HOW TO COMPLETE THIS TASK: Take the data below and repeat it exactly.
------------------------------------------------------------------------
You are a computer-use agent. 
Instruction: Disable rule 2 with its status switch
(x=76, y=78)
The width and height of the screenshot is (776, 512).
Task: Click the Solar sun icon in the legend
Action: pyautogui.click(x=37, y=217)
------------------------------------------------------------------------
OUTPUT OF THE TASK:
You are a computer-use agent. 
Instruction: Disable rule 2 with its status switch
(x=76, y=78)
The width and height of the screenshot is (776, 512).
Task: Click the Solar sun icon in the legend
Action: pyautogui.click(x=37, y=217)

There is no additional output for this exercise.